The executive board of the Common Fund for Commodities met recently and committed over US$18.4mn for new projects and activities to bolster commodity development in Africa and Latin America.

 

The board meets twice a year to evaluate, endorse and offer final approval to project proposals identified by the fund’s consultative committee, as deserving financial allocations from the fund’s resources to support commodity measures such as diversification, market development, and R&D to combat agricultural pests.

 

This year, the board financed five regular projects and four ‘fast-track “projects totalling over US$830,000, generally recommended and approved under the discretion of the fund’s managing director, Ali Mchumo.

 

The range of projects and measures will variously support the coffee sector, that represent a significant portion of the fund’s portfolio of project operations.

 

Chief operations officer, Guy Sneyers, says: “The coffee sector offers a number of opportunities to advance the fund’s work in diversification, value addition, research and development, as well as the dissemination capacity for technology and resource information exchange.”

 

The board allocated resources for new market opportunities and supply lines for cassava.
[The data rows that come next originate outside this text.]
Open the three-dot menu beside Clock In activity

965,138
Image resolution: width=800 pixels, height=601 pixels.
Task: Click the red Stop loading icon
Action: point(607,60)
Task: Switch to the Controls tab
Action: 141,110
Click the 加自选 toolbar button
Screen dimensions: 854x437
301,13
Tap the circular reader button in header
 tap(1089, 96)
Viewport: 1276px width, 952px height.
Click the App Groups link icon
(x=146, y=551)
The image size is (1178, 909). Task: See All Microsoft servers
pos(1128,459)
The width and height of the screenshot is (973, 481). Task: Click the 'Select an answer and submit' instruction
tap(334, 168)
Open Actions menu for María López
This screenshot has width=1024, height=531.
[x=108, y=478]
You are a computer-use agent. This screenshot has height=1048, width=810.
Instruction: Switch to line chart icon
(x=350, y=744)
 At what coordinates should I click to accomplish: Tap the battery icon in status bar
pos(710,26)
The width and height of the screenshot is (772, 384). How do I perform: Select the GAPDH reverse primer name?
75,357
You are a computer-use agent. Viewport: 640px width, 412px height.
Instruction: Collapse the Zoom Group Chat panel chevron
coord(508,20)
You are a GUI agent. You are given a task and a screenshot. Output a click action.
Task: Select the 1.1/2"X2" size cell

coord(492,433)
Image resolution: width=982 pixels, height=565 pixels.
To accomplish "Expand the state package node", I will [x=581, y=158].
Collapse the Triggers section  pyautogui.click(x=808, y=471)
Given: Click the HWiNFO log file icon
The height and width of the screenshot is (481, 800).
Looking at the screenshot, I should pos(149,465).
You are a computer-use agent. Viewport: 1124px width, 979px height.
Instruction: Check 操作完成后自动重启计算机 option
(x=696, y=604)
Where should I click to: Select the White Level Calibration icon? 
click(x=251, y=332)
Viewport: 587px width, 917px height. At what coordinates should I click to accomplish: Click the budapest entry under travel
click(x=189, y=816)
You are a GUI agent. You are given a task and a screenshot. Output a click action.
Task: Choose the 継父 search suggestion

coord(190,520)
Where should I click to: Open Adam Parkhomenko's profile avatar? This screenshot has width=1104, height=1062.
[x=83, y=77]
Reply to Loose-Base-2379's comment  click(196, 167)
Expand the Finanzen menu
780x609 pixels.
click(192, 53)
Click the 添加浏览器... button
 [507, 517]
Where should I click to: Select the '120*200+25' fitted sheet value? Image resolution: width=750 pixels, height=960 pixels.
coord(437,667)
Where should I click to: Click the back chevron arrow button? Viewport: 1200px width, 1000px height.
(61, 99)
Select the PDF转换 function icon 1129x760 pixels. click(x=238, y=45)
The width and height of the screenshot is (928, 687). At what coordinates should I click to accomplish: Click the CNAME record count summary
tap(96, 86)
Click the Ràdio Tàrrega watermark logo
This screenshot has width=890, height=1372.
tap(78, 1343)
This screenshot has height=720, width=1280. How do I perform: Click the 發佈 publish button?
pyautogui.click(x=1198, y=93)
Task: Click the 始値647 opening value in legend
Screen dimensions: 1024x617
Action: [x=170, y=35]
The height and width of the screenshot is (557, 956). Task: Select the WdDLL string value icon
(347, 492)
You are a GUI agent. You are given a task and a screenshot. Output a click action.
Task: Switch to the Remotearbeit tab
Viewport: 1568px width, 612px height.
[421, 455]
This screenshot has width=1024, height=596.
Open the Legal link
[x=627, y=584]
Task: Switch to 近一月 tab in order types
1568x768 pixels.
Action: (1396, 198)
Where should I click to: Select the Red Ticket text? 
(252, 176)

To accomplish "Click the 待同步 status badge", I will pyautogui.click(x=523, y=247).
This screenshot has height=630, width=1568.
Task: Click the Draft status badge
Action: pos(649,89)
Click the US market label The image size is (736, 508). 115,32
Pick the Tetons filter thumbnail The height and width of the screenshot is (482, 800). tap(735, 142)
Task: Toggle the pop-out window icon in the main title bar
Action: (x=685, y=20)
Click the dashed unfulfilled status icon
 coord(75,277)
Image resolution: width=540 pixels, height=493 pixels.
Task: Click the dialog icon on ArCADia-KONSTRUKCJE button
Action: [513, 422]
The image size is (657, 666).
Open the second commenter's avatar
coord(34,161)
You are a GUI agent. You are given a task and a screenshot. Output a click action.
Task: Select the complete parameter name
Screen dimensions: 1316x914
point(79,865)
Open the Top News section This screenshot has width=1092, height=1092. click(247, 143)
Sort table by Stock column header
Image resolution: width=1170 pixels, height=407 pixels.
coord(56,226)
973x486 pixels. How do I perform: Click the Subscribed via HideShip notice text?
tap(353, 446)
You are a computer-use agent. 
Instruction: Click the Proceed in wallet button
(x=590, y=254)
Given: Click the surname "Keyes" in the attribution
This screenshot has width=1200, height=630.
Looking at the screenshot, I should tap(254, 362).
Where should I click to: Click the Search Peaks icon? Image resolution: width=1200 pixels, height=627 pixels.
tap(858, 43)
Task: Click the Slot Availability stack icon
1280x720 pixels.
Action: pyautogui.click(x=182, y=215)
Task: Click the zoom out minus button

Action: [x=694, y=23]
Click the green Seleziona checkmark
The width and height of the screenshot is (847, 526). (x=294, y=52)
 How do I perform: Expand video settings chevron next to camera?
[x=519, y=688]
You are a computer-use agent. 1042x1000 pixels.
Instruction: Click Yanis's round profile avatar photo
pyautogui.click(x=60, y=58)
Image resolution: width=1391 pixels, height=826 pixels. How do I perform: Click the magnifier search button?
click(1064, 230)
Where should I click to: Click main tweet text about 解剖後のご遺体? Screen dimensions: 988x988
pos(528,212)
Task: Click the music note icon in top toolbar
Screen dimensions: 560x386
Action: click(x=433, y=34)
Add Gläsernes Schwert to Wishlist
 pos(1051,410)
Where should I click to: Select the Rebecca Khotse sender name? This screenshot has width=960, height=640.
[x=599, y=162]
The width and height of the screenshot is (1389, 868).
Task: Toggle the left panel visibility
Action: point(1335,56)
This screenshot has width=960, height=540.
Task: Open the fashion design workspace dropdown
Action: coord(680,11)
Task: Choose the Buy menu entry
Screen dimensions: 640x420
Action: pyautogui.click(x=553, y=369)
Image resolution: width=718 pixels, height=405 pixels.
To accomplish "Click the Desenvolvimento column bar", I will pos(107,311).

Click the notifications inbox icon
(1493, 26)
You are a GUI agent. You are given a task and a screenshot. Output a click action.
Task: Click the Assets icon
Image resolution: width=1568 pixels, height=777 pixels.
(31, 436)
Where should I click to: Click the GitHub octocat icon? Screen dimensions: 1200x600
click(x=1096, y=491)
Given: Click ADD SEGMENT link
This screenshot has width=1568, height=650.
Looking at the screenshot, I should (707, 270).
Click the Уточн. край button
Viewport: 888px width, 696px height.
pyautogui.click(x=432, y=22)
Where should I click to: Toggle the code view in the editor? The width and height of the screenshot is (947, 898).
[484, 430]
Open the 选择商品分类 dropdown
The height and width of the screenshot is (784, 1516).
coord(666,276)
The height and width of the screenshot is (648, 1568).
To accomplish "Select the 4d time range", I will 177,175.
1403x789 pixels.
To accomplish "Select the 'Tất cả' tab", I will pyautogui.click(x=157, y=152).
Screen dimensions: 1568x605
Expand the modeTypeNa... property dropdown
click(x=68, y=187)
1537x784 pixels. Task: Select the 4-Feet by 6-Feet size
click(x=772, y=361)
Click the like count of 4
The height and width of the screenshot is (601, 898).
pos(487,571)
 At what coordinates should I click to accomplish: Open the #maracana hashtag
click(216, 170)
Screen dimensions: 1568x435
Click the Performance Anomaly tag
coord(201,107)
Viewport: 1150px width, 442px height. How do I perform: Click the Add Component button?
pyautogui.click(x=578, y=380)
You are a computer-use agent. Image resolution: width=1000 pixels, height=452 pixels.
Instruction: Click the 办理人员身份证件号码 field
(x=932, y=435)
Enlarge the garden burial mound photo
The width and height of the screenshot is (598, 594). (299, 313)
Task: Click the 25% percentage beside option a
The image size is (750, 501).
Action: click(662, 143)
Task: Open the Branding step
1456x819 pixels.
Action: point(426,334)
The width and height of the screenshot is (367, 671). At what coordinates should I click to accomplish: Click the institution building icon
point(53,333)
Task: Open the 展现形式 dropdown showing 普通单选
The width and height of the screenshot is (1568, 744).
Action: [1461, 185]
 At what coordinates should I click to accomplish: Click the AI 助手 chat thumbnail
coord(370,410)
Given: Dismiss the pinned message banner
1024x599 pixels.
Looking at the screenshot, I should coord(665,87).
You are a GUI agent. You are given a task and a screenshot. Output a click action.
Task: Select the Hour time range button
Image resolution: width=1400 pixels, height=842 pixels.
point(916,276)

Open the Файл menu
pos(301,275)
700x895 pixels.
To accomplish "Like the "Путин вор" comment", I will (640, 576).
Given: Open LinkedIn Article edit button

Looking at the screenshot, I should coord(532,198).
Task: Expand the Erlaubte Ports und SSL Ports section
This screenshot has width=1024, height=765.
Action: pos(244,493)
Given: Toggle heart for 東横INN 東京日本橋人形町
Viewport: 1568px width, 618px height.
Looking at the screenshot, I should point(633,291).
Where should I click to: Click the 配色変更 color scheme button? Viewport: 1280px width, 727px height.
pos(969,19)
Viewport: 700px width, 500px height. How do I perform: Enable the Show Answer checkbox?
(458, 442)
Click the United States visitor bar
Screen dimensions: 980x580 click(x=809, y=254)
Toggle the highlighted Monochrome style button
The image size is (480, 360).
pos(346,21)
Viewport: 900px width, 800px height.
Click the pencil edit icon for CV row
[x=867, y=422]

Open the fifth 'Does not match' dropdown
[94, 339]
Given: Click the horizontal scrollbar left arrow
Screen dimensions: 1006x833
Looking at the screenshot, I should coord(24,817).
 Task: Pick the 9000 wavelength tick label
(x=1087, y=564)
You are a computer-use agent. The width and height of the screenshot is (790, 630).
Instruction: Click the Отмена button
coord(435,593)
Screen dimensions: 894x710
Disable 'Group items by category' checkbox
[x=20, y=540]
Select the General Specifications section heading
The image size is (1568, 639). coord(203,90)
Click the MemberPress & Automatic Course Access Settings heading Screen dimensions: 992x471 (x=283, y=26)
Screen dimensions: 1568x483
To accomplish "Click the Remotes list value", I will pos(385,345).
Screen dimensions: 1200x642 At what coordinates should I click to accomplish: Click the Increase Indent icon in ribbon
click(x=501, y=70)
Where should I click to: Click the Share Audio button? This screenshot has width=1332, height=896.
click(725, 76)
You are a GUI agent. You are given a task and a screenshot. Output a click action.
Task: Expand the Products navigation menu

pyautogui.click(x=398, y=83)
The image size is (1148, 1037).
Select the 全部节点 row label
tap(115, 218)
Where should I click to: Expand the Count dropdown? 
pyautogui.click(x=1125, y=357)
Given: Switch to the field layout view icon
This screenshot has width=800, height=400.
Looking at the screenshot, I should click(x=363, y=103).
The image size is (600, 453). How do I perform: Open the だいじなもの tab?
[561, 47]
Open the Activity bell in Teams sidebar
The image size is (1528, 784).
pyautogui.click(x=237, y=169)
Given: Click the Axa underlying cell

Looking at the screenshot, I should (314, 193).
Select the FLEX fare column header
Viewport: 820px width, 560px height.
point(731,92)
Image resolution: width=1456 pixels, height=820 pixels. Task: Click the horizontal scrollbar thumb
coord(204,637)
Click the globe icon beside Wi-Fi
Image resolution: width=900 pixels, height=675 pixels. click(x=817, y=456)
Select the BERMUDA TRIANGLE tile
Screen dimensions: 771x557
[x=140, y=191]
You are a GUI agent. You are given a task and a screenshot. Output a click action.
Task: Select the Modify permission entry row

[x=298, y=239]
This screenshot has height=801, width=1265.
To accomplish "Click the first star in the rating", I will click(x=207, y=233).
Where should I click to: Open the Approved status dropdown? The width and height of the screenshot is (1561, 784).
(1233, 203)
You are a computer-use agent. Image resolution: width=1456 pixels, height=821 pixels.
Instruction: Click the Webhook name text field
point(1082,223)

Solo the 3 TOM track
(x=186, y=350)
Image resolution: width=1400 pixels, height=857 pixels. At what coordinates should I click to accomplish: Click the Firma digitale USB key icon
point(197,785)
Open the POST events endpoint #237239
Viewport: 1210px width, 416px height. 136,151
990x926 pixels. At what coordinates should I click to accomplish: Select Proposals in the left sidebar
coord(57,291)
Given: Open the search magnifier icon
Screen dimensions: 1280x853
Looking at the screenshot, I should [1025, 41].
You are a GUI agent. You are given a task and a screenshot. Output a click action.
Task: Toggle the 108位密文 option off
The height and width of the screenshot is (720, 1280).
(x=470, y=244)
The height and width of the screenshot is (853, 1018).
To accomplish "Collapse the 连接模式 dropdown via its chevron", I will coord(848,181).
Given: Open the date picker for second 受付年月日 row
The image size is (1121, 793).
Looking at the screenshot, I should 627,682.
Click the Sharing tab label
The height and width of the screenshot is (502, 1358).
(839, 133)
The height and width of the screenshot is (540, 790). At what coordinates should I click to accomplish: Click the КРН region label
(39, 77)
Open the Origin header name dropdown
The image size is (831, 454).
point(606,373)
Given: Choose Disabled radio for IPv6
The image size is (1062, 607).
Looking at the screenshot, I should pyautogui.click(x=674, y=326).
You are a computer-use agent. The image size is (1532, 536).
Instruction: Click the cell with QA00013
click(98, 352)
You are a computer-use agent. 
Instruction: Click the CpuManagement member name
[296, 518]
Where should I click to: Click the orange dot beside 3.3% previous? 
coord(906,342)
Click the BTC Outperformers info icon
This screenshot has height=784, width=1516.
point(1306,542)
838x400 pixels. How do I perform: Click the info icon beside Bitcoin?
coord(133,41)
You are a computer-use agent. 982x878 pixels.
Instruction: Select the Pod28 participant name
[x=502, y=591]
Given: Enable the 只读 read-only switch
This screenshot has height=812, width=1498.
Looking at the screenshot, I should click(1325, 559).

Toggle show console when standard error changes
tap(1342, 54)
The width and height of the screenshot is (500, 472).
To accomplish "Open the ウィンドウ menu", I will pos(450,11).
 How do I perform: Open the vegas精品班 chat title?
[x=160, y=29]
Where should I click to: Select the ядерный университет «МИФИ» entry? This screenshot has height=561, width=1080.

The project will develop the cassava processing sub-sector for small and medium scale enterprises through public-private partnerships in West Africa.

 

Additionally, the fund has agreed on a co-financing arrangement with the Opec Fund for International Development, to boost out-grower schemes for export markets for horticulture in Eastern and Southern Africa.

 

In line with the stated obligation to finance projects that enhance farmers and small stakeholders “incomes, the board approved an important diversification pilot project for bananas in the Lake Victoria Region in East Africa.

 

With co-financing from UN-Habitat and other agencies, the banana project will link coffee farmers directly to markets and organise farmers into efficient suppliers of raw materials for banana and other fruit based processing companies.

 

List of approved projects in 2007:

 

 

    • Cassava Value Chain Development–Processing and Value Addition by Small and Medium Enterprises in West Africa (US$2.09mn).

 

    • Increasing Farmer Income from Banana-based Beverages in the Lake Victoria Region  (US$6.5mn).

 

    • Enhancing the Potential of Gourmet Coffee Production in Central American Countries (US$1.8mn).

 

    • Development of Market Potential for Gourmet Robusta Coffee – Gabon and Togo (US$2.5mn).

 

  • Pilot–Horticultural Out-grower Schemes for Export Market in Eastern and Southern Africa (US$5.6mn).

 

Approved Fast Track Projects:

 

 

    • Enhanced Management of Control of South American Leaf Blight (US$147,000).

 

    • Preventing and Managing the Global Spread of Cocoa Pests and Pathogens (US$199,000).

 

    • Integrated Pest Management for Cotton Weevil Control in Argentina (US$369,000).

 

  • Study of Domestic Rice Value Chains in the Niger Basin of Mali and Niger, West Africa (US$118,000).